Richmond, VA Theatre Fire, Dec 1811

CALAMITOUS FIRE.

The following is an extract from a gentleman of Richmond, giving an account of the afflicting fire at that place, on the night of the 26th December.

"RICHMOND, Dec. 27, 1841 "Last night, about 11 o'clock, the theatre took fire, while the players were performing a pantomime; which was the after piece. The fire was communicated to some light paper scenery, used in the representation, to which a lamp was suspended, and which being drawn up, communicated to the roof of the house, the rest of the scenery, and the painted canopy It had complete possession of the shingles before it was discovered, and indeed was first discovered by the flakes which fell on the stage. The flames, with the rapidity of lightning, passed along within the roof of the building, emitting a thick, black and noxious vapor, which tended greatly to suffocation. The house was uncommonly crowded. In the consternation and hurry with which the audience attempted to effect their escape, many were trodden under foot and perished. The flames approached with such velocity, that the clothes of those in the rear caught fire; this impelled them to rush forward, even over the heads of the crowd in front, pressing under foot all the weaker part, particularly the women and children. With those who were thus trodden down, and who fell by suffocation, the narrow, intricate, and winding stairs, were choaked[sic] up and even the passage thro' the doors obstructed. All within perished. Many escaped through the windows, some without injury, others with broken limbs. The ladies who lept[sic]the windows sustained the least injury, owing to their being buoyed up by their clothes. Some few died, immediately on their being dragged from the heap of suffocated bodies; but the greater part, who fell on the stairs, were burnt to ashes, except the spiral bone and the intestines; the skulls of many have also been found.
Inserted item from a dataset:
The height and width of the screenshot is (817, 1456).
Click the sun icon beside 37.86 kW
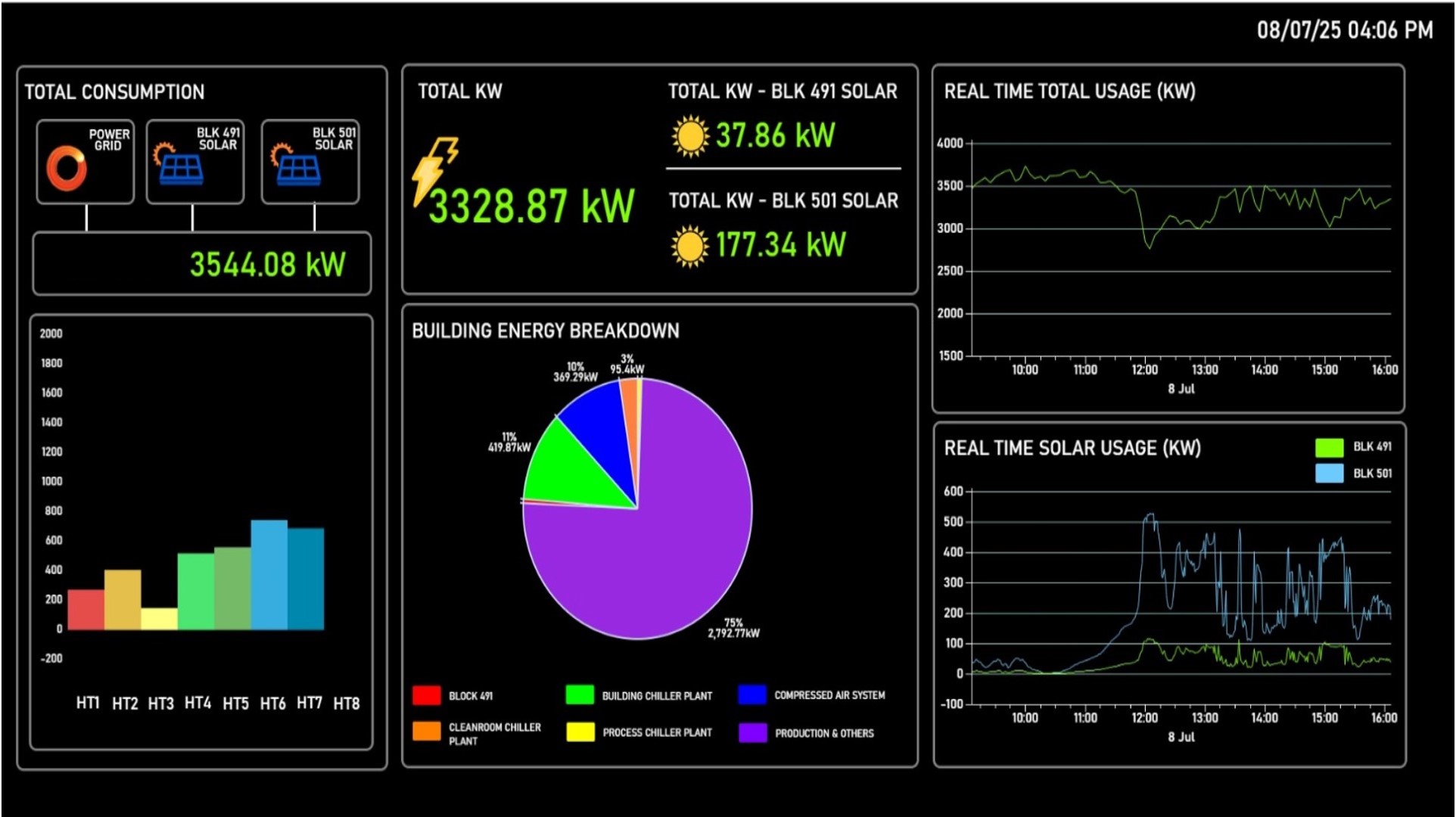point(689,136)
There is a total suspension of all business. The legislature have adjourned till Monday next. The extent of the loss is not yet ascertained; upwards of sixty are known to have perished; and it is supposed that many others from the country, and single persons concerning whom no enquiries have been made, have shared the same fate.

"Among those whose loss is clearly ascertained, are the following, in addition to those mentioned in the public papers; Mrs. Heron and one of her daughters, Mrs. Robert Greenhow; Mr. Edwin J. Harvic expected to die every moment.
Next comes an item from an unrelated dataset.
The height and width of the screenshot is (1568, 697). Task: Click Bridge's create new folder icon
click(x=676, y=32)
"Several members of the legislature are slightly hurt, but none suffered seriously."

RICHMOND, December 27

Last night the playhouse in this city was crowded with an unusual audience. There could not have been less that 600 persons in the house. Just before the conclusion of the play, the scenery caught fire, and in a few minutes the play, the scenery caught fire, and in a few minutes the whole building was wrapt[sic]lames.

In addition to this list now given, it is believed that at least 60 others perished, whose names are not yet ascertained.

GEORGE W. SMITH, governor, A. B. VENABLE, president of the bank. BENJAMIN BOTTS , wife and neice[sic] S. TAYLOE BRAXTON, MRS. PATTERSON, MRS. GALLEGO, MISS CONYERS, lieut., J, GIBBON in attempting to save MISS CONYERS, MRS. E. PAGE, MISS LOUSIA MAYO, MRS. Wm. COOK, MISS ELVIRA COUTTS, MRS. JOHN LESLEY, MISS M. NELSON, MISS PAGE, WILLIAM BROWN, MISS JULIA HERVEY, MISS WHITLOCK, GEORGE DIXON, A. MARSHALL, (of Wythe) broke his neck in attempting to jump from a window, MISS ANN CRAIG, MISS STEVENSON (of Spottsylvania) MRS. GIBSON, MARIAN HUNTER, MRS. MARY DAVIS, MISS GERARD, THOMAS LECROIX, JANE WADE, MRS. PICKIT, MRS. HERON, MRS. LAFOREST and neice[sic] JO. JACOBS, MISS JACOBS, MISS A. BOUSMAND, MISS M. MARKS, ED. WANTON, jr., two MISS TROUINS, MRS. GERER, MISS ELLICOT, MISS PATSEY GRIFFIN, MRS. MOSS and daughter, MISS LITTLEPAGE, MISS REBECCA COOK, MRS. GIRARDIN and two children, MISS MARGARET COPELAND, MISS GWATMEY, MISS CLAY, daughter of M. CLAY, member of congress, MISS GATEWOOD, MRS. THOMAS WILSON, Wm. SOUTHGATE, MRS. ROBERT GEEENHOW, MR. DUNVERT and child, MISS GREEN, MISS C. RA[ineligible].

At a meeting of the commissioners appointed by the Common Hall to superintend the interment of the remains of their friends and fellow citizens who unfortunately lost their lives in the conflagration of the theatre, the following resolutions were adopted.

1st. That the citizens of Richmond and Manchester, and the citizens at present residing in either of those places, be requested to assemble to-morrow the 28th inst. at 1 o'clock, P. M. at the Baptist meeting house, for the purpose of attending the funeral.